The volume fraction and the lattice parameters of all samples are listed in Table 1. The volume fraction of Bi-2223 and Bi-2212 phases was calculated according to the equations below using the intensities of the peaks [23]:

$$\text{Bi-}[2223]\,\,(\%) = \frac{\sum I(2223)}{\sum I(2223)+\sum I(2212)} \times 100$$

(1)

$$\text{Bi-}[2212]\,\,(\%) = \frac{\sum I (2212)}{\sum I(2223)+ \sum I(2212)} \times 100$$

(2)

where I(2223) and I(2212) are the intensities of the XRD peaks for Bi-2223 and Bi-2212 phases, respectively. It was observed that the percentage of Bi-2212 phase increased and the percentage of Bi-2223 phase decreased with increasing nano-Y₂O₃. We observed that the decrease in the volume fraction of the Bi-2223 phase in all nano-Sb₂O₃ addition samples was quite small [24]. These results showed that small amounts of nano-Sb₂O₃ addition effectively contribute to the phase stability of BSCCO systems. Both doping materials slightly affected the low -T_c phase (Bi-2212) and high-T_C phase (Bi-2223) ratios [25]. The lattice parameters (a, b, c) are calculated from Miller indices (hkl) and interplanar distances (d_hkl) by least squares method for all prepared samples. According to the calculated lattice parameters, crystal lattice of all samples was found to be orthorhombic. The lattice parameters remained almost the same in nano-Sb₂O₃ addition samples. This means that nano-Sb₂O₃ doping did not effect the crystal structure of the system. However, it is thought to play a role as an impurity at the grain boundaries. Similar results were encountered in the study in which our study group previously added nano-SnO₂ to the (Bi)-2223 system [26].

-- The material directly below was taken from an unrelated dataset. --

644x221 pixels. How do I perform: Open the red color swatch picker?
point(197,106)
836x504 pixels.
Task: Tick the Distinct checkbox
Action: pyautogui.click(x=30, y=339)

We have seen that while a lattice parameter increased, c lattice parameter decreased in nano-Y₂O₃ addition samples. This behavior can be explained according to two reasons. The first reason may be the replacement of one of the Bi³⁺, Ca²⁺ or Sr²⁺ ions by Y³⁺ ion. The ionic radius of the Y³⁺ ion (1.02 Å) is smaller than the radius of the Ca²⁺ (1.12 Å), Bi³⁺(1.17 Å), and Sr²⁺ (1.32 Å) ions in the BSSCO structure. We think that replacement of Y³⁺ of other ions in the structure may cause a decrease in the c parameter. The decrease in c-axis values with increasing nano-Y₂O₃ addition is compatible with Vegard’s law [27, 28]. The second reason is thought to be the entry of excess oxygen into the BiO layer. Electrons in the CuO layer, known as the conductivity layer of the BSSCO system, are transferred from the CuO to the BiO layer and lead to the formation of holes in the Cu layers and electrons in the Bi layers according to the following reaction (3) [29]:

$$\text{Bi}^{3+}+\text{Cu}^{2+}\rightarrow \text{Bi}^{3-x}+\text{Cu}^{2+x}$$

(3)

So the change of c-axis in the nano-Y-added Bi-2223 system is associated with the excess oxygen arising Y₂O₃ molecule. Excess oxygen taken up by the BiO planes results in tighter bonding. Therefore, it decreases the lattice parameter along the c-axis and consequently causes the suppression of superconductivity [30, 31].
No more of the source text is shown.